Texte extrait:
Ecrit par Frédéric Beau le 27.04.2016

Il pourrait bien s’agir d’un film de série Z : ça commence dans les années 60 avec l’arrivée des grands supermarchés. Quelques cicatrices de guerre encore présentes pour une génération, les manques, la faim et les États-Unis, où tout est mieux. Des traités et des accords pour faire comprendre que le monde a plus à gagner à faire du commerce qu’à s’envoyer des bombes. Et voilà que les assiettes du monde entier sont peu à peu optimisées pour ce commerce. 40 ans plus tard, les étals des marchés d’Europe sont tous les mêmes, à quelques détails (culturels) près.
 

Hullo there

miliquin , CC BY 2.0

 

 

C’est l’Organisation des Nations unies pour l’alimentation et l’agriculture qui nous l’apprend, on comptait dans les années quarante dans les jardins et champs d’Europre près de 1200 espèces maraîchères cultivées. Actuellement on en compte 60  ! Sans parler de la qualité intrinsèque qui diminue chaque saison, pour satisfaire les besoins du marché – financier s’entend.

Données:
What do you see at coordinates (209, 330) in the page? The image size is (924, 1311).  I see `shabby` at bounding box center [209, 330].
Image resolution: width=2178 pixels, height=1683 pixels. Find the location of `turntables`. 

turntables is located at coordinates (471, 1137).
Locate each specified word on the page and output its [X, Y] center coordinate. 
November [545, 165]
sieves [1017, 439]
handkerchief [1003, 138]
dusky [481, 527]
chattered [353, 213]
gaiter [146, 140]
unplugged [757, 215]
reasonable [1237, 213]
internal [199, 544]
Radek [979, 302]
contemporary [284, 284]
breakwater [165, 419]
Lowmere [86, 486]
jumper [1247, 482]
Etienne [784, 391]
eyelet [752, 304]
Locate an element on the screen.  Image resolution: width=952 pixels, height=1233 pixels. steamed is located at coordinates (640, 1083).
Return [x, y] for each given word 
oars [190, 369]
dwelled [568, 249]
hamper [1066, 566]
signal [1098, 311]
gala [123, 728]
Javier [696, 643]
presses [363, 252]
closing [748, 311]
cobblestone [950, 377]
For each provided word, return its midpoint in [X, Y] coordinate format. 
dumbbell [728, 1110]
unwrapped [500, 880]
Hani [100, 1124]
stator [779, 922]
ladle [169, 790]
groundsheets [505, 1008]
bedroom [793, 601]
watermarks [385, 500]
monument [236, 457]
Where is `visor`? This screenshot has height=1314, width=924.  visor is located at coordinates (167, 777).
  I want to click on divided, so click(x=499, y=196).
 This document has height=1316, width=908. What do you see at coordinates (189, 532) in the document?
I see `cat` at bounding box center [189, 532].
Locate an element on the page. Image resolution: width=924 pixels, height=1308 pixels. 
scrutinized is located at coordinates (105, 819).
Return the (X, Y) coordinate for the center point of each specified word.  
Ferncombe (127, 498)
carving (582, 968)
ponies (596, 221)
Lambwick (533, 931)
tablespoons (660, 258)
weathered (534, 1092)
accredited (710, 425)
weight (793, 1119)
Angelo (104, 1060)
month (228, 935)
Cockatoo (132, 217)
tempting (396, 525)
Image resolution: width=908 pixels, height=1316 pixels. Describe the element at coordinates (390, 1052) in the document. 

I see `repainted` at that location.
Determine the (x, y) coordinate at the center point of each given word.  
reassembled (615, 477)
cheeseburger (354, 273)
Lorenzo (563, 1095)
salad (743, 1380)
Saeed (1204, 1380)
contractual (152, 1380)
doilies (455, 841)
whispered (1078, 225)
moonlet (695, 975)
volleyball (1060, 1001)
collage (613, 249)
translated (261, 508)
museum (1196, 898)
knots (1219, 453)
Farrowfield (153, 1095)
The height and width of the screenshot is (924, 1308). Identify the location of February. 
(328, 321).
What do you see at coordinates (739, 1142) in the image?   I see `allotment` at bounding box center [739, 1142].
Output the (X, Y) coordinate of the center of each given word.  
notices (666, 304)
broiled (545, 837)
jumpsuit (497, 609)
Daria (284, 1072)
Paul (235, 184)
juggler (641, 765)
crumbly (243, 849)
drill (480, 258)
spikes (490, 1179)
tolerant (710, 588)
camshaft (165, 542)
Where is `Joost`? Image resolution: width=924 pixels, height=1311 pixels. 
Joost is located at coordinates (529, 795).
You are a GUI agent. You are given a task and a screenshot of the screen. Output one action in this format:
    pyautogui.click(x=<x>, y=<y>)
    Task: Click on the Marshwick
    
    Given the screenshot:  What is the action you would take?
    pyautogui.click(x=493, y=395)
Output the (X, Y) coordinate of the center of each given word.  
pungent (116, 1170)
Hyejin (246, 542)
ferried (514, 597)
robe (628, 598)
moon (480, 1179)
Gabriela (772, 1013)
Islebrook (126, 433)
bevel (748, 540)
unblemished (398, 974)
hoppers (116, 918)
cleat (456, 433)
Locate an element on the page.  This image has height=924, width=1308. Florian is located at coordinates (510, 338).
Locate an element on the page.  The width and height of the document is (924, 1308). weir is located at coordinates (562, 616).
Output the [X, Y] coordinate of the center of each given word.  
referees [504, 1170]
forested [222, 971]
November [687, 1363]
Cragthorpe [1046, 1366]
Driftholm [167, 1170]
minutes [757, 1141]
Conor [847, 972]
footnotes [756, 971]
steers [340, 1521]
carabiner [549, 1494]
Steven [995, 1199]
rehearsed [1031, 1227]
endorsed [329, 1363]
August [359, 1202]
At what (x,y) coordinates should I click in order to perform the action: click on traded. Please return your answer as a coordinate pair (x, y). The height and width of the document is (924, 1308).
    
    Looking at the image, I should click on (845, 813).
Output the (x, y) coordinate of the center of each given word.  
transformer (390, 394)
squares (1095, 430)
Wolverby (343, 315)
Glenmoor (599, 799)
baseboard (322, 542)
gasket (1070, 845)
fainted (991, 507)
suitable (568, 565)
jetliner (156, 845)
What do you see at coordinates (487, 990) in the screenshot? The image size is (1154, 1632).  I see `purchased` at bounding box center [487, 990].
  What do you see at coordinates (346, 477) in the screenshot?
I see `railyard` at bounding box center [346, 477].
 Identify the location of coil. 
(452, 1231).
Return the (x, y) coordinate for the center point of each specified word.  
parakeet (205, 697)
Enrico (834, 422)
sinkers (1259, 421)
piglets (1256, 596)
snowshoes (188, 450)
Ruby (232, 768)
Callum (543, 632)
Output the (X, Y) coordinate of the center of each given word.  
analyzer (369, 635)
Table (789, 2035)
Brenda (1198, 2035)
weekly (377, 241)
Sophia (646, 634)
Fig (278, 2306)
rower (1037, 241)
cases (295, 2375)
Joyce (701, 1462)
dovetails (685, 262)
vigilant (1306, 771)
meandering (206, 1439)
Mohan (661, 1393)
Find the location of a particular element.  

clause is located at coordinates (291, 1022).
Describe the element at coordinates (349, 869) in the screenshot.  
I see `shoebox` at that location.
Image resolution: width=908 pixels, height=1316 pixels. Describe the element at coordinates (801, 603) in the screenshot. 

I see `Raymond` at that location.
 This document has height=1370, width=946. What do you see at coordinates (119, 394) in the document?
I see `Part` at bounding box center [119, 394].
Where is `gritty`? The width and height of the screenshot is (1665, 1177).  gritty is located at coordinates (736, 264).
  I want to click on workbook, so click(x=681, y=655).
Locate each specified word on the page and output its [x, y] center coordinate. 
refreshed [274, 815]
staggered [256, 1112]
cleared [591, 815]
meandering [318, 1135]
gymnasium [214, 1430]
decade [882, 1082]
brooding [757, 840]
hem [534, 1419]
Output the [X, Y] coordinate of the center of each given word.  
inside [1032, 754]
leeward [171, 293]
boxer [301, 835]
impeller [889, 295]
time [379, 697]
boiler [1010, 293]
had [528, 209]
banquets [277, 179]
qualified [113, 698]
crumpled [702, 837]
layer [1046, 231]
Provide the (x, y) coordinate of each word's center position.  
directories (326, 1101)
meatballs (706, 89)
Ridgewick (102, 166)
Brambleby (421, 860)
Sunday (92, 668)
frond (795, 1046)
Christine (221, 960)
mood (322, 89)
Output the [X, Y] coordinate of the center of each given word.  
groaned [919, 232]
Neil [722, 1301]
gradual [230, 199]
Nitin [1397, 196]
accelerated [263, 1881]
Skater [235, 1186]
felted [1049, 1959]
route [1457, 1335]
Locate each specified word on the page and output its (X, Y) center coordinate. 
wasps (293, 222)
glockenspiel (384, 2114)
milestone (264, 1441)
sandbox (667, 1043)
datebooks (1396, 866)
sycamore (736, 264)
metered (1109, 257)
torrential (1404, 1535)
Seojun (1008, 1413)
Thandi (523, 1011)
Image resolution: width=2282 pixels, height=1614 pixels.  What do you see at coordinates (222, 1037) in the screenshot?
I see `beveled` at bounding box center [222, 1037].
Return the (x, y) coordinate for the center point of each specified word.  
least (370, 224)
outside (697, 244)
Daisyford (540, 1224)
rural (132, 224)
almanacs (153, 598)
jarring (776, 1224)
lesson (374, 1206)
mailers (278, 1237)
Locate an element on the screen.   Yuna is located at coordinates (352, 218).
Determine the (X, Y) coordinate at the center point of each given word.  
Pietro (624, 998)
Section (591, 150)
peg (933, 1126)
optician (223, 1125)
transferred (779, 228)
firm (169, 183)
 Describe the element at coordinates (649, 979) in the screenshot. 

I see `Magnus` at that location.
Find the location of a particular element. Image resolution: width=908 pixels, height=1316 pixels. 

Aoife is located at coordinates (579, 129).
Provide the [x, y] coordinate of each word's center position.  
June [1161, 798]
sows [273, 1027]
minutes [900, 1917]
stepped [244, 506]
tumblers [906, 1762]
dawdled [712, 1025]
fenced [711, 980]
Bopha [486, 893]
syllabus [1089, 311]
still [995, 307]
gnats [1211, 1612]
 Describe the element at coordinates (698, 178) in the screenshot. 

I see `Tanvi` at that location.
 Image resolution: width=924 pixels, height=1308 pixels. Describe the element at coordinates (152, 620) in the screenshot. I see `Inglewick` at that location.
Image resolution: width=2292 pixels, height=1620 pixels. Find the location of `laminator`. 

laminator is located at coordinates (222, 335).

Consignes:
A - D’après le texte sur les espèces maraîchères, combien d’espèces maraîchères cultivait-on en Europe dans les années quarante ?
B - Traduisez en anglais cette phrase du texte sur les espèces maraîchères : « 40 ans plus tard, les étals des marchés d’Europe sont tous les mêmes, à quelques détails (culturels) près. »
C - Poursuivez le texte sur les espèces maraîchères à la suite de sa dernière phrase.

Réponses:
A - Près de 1200 espèces maraîchères.

B - 40 years later, the market stalls of Europe are all the same, apart from a few (cultural) details.

C -
 

Il faut bien contenter le consommateur qui n’est pas tout à fait une vache. Il a besoin de quelques variations, quelques nouveautés pour attiser sa curiosité et vendre encore. Alors le marché choisit, avec ses propres critères, de culture facile, de transport sans surprise et de stockage peu contraignant. C’est ainsi qu’on ne trouve quasiment plus de mandarine, plus goûteuse et parfumée (avec, il faut l’avouer, quelques pépins) que sa cousine créée de toute pièce : la clémentine. En revanche, le moindre supermarché de campagne nous propose cette racine « connue de nos latitude et classique de notre gastronomie », le gingembre. L’une doit se cueillir mûre et reste assez fragile, l’autre s'entrepose des semaines dans des conteneurs sans être altéré. Exemple parmi d’autres.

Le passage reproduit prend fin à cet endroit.